Source extract »

NTA JEE Main 29th July 2022 Shift 1 - Mathematics

If $$z = 2 + 3i$$, then $$z^5 + \bar{z}^5$$ is equal to:

If $$\frac{1}{(20-a)(40-a)} + \frac{1}{(40-a)(60-a)} + \ldots + \frac{1}{(180-a)(200-a)} = \frac{1}{256}$$, then the maximum value of $$a$$ is

Let the circumcentre of a triangle with vertices $$A(a, 3)$$, $$B(b, 5)$$ and $$C(a, b)$$, $$ab > 0$$ be $$P(1, 1)$$. If the line AP intersects the line BC at the point $$Q(k_1, k_2)$$, then $$k_1 + k_2$$ is equal to

Let a line L pass through the point of intersection of the lines $$bx + 10y - 8 = 0$$ and $$2x - 3y = 0$$, $$b \in \mathbb{R} - \{\frac{4}{3}\}$$. If the line L also passes through the point (1, 1) and touches the circle $$17(x^2 + y^2) = 16$$, then the eccentricity of the ellipse $$\frac{x^2}{5} + \frac{y^2}{b^2} = 1$$ is

Let the focal chord of the parabola $$P: y^2 = 4x$$ along the line $$L: y = mx + c, m > 0$$ meet the parabola at the points M and N. Let the line L be a tangent to the hyperbola $$H: x^2 - y^2 = 4$$. If O is the vertex of P and F is the focus of H on the positive x-axis, then the area of the quadrilateral OMFN is

If $$\lim_{x \to 0} \frac{\alpha e^x + \beta e^{-x} + \gamma \sin x}{x \sin^2 x} = \frac{2}{3}$$, where $$\alpha, \beta, \gamma \in \mathbb{R}$$, then which of the following is NOT correct?

Data shown »

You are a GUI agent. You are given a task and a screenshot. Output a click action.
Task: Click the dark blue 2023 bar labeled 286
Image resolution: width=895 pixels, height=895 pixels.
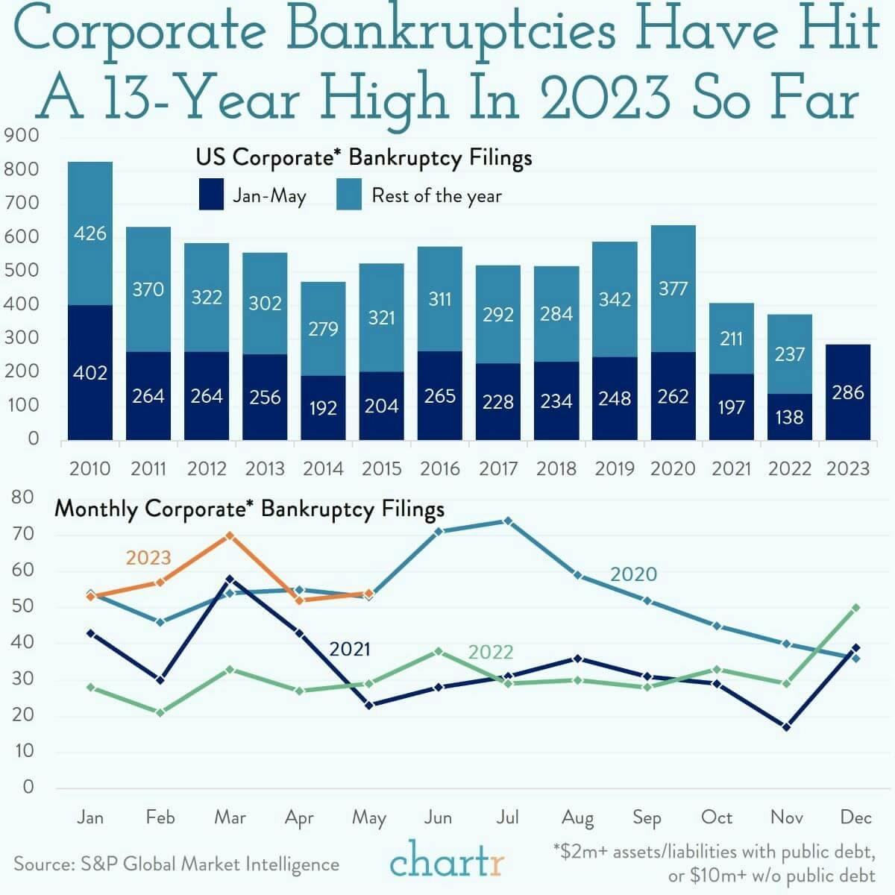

Task to carry out »
Summarize the problem set in two sentences. The data are not needed.

Task answer »
The problem set comes from the Mathematics paper of NTA JEE Main, 29th July 2022, Shift 1. Its problems cover powers of z = 2 + 3i and its conjugate, a sum of reciprocal products equal to 1/256, a triangle with circumcentre P(1, 1), a line touching a circle and the eccentricity of an ellipse, a focal chord of a parabola tangent to a hyperbola, and a limit involving e^x, e^-x and sin x.